* Start Extracted records *

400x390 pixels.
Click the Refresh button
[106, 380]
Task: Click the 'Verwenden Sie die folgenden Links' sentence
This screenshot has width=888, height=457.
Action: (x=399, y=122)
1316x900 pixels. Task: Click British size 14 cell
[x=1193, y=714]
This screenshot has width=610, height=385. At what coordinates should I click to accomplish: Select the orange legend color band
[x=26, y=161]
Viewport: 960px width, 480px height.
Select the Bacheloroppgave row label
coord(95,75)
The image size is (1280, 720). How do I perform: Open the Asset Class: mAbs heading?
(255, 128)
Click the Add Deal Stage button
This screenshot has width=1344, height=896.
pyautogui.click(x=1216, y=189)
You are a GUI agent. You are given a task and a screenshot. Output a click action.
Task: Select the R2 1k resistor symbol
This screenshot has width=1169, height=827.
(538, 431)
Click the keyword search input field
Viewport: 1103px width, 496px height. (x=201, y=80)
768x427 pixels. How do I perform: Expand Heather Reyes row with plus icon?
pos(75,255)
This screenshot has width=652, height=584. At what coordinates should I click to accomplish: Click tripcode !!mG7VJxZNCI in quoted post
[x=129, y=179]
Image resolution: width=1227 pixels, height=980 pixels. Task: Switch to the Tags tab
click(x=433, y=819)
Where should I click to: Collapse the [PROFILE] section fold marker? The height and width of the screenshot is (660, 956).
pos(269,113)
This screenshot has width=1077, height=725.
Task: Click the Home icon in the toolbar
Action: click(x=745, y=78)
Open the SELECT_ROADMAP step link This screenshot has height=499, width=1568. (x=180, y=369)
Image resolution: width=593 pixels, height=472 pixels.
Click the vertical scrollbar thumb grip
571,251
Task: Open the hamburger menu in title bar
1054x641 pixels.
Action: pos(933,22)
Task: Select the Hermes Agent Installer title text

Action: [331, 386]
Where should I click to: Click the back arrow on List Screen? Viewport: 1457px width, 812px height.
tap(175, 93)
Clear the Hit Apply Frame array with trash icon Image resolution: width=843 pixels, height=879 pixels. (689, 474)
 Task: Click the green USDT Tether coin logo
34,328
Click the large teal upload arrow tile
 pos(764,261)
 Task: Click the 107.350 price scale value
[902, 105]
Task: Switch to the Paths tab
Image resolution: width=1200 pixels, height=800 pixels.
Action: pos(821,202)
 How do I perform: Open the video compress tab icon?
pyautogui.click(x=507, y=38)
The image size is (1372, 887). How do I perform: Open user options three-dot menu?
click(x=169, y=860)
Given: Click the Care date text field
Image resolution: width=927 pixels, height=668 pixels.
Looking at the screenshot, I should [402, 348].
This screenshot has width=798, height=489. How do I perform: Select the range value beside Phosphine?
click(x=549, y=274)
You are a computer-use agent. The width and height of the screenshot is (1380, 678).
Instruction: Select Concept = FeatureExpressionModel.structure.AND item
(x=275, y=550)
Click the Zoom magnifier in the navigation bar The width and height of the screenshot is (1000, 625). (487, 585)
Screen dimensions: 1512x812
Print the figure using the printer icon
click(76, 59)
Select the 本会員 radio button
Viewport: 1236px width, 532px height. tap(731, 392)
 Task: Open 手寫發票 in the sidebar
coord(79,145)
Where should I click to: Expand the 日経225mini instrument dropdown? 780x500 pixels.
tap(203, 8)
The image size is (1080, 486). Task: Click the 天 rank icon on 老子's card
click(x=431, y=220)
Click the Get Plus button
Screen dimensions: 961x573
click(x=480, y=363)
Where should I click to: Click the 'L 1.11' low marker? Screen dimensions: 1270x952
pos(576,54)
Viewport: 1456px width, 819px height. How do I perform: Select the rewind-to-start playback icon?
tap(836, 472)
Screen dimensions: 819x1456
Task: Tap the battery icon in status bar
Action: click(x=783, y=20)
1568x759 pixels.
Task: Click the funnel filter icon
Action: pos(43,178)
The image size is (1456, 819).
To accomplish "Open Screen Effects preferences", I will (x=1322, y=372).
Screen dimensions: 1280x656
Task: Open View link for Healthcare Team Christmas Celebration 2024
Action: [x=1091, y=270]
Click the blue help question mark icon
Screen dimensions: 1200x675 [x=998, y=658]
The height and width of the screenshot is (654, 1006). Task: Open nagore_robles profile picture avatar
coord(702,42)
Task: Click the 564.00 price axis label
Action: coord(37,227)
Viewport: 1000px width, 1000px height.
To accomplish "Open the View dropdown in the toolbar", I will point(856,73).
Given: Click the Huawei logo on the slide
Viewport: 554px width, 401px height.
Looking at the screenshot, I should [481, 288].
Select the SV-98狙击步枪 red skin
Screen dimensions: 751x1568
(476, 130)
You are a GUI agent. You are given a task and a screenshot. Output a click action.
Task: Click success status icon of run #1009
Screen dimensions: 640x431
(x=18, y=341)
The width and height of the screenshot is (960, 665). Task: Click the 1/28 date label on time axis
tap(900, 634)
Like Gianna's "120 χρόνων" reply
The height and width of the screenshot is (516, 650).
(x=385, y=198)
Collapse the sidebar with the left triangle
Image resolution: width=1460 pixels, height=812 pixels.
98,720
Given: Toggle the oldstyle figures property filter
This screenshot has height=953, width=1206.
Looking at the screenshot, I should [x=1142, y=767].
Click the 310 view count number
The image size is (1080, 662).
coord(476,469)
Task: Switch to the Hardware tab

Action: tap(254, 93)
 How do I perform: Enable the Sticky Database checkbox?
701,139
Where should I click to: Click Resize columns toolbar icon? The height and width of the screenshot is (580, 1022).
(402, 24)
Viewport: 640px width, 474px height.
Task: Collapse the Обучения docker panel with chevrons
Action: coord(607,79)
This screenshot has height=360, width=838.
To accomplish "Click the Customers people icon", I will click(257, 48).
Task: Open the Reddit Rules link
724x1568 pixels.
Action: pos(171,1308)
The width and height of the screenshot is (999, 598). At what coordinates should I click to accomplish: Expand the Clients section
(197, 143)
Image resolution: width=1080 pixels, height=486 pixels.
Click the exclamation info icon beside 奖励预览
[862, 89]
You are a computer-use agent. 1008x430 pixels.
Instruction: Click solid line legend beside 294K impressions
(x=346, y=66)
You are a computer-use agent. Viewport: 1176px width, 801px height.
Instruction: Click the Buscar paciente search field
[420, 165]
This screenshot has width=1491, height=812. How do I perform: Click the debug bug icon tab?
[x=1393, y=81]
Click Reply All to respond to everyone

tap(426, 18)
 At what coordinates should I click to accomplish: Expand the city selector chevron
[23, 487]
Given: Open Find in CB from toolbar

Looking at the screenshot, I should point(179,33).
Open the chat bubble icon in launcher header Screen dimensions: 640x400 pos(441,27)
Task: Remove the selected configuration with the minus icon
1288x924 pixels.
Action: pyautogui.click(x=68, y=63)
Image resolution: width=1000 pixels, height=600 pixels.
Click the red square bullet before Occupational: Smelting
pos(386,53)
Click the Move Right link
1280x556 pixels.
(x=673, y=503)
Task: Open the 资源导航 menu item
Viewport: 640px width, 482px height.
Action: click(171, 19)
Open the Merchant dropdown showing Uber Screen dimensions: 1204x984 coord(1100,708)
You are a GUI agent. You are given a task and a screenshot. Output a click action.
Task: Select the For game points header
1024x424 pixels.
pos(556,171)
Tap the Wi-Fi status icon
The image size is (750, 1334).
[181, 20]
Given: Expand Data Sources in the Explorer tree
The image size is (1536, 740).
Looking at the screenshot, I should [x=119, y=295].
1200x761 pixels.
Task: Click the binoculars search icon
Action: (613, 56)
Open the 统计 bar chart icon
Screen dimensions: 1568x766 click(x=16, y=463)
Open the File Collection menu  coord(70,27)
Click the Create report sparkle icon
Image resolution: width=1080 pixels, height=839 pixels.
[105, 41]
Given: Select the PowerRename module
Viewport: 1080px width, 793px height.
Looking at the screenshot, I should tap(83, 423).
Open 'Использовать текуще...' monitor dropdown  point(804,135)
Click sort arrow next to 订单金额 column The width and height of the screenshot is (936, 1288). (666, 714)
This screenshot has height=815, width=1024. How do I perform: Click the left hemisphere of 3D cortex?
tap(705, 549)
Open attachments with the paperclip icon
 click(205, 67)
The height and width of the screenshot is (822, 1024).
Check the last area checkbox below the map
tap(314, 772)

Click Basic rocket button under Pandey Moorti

* End Extracted records *

### Goal
Retype the records from the line with "Screen dimensions: 1512x812" up to and including the line with "pos(576,54)", reproducing each line exactly.

### Exercise response
Screen dimensions: 1512x812
Print the figure using the printer icon
click(76, 59)
Select the 本会員 radio button
Viewport: 1236px width, 532px height. tap(731, 392)
 Task: Open 手寫發票 in the sidebar
coord(79,145)
Where should I click to: Expand the 日経225mini instrument dropdown? 780x500 pixels.
tap(203, 8)
The image size is (1080, 486). Task: Click the 天 rank icon on 老子's card
click(x=431, y=220)
Click the Get Plus button
Screen dimensions: 961x573
click(x=480, y=363)
Where should I click to: Click the 'L 1.11' low marker? Screen dimensions: 1270x952
pos(576,54)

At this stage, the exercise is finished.